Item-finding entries
────────────────────

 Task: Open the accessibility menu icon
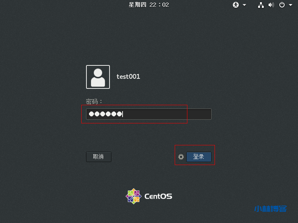click(x=236, y=5)
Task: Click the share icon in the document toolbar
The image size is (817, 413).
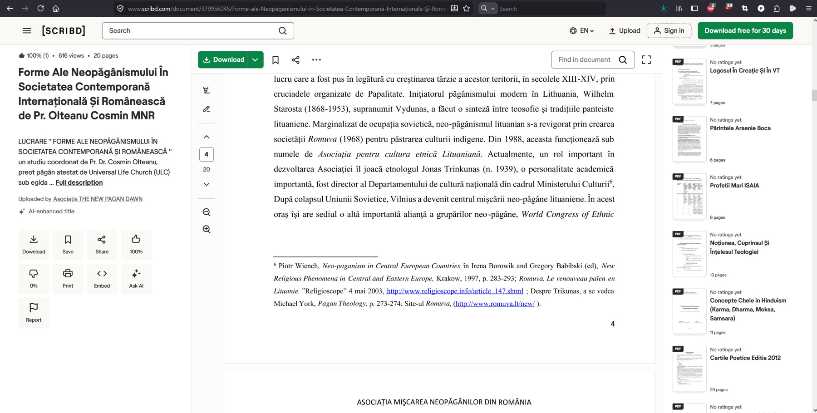Action: coord(295,60)
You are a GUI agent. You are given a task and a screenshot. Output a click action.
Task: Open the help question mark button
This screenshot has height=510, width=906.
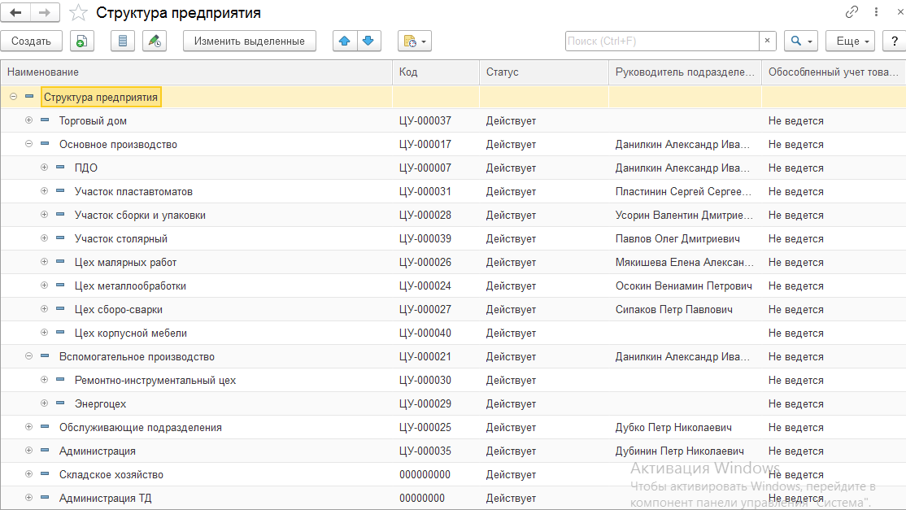pyautogui.click(x=895, y=41)
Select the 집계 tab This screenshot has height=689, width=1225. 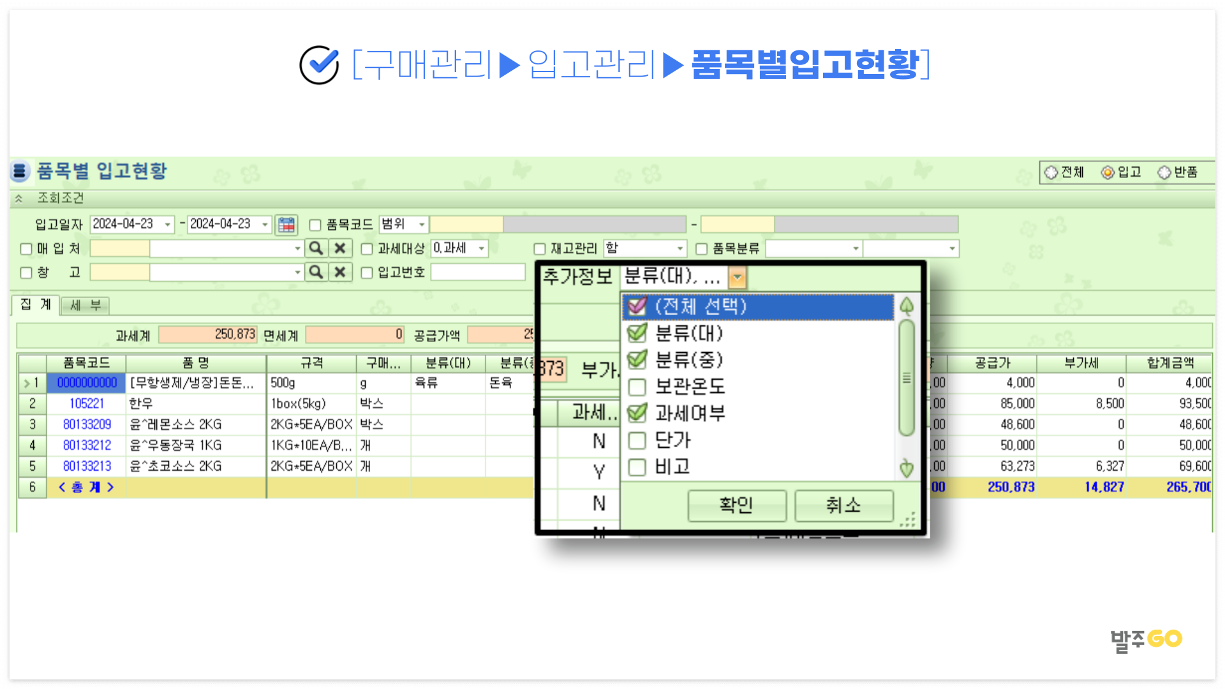tap(36, 305)
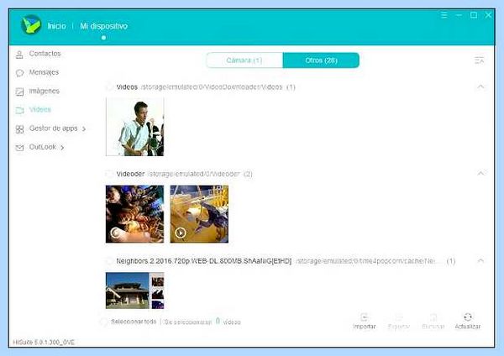
Task: Go to Inicio
Action: 56,26

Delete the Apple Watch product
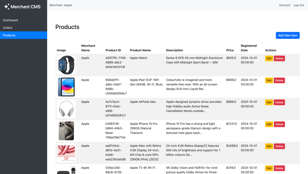point(279,58)
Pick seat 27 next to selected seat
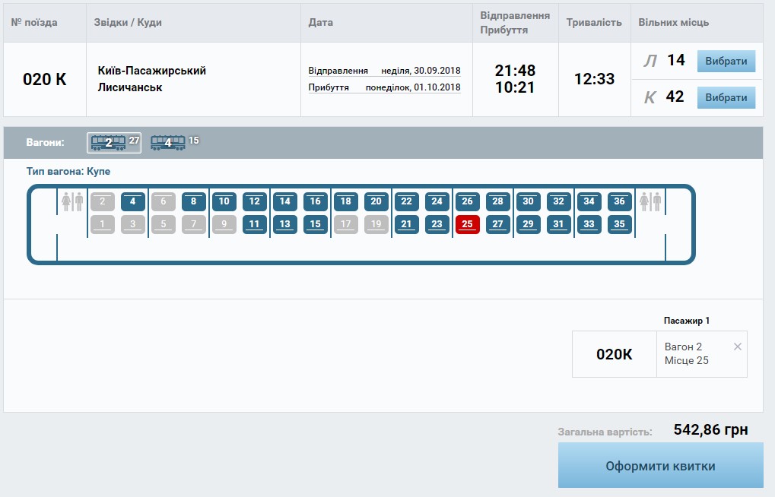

────────────────────

REQUIREMENT =
Copy everything from the line containing "You are a GUI" down to the line containing "pyautogui.click(x=895, y=41)", including both of those lines. Omit the pictures from your answer.

CORRECT RESPONSE =
You are a GUI agent. You are given a task and a screenshot. Output a click action.
Task: Open the help question mark button
This screenshot has height=510, width=906.
pyautogui.click(x=895, y=41)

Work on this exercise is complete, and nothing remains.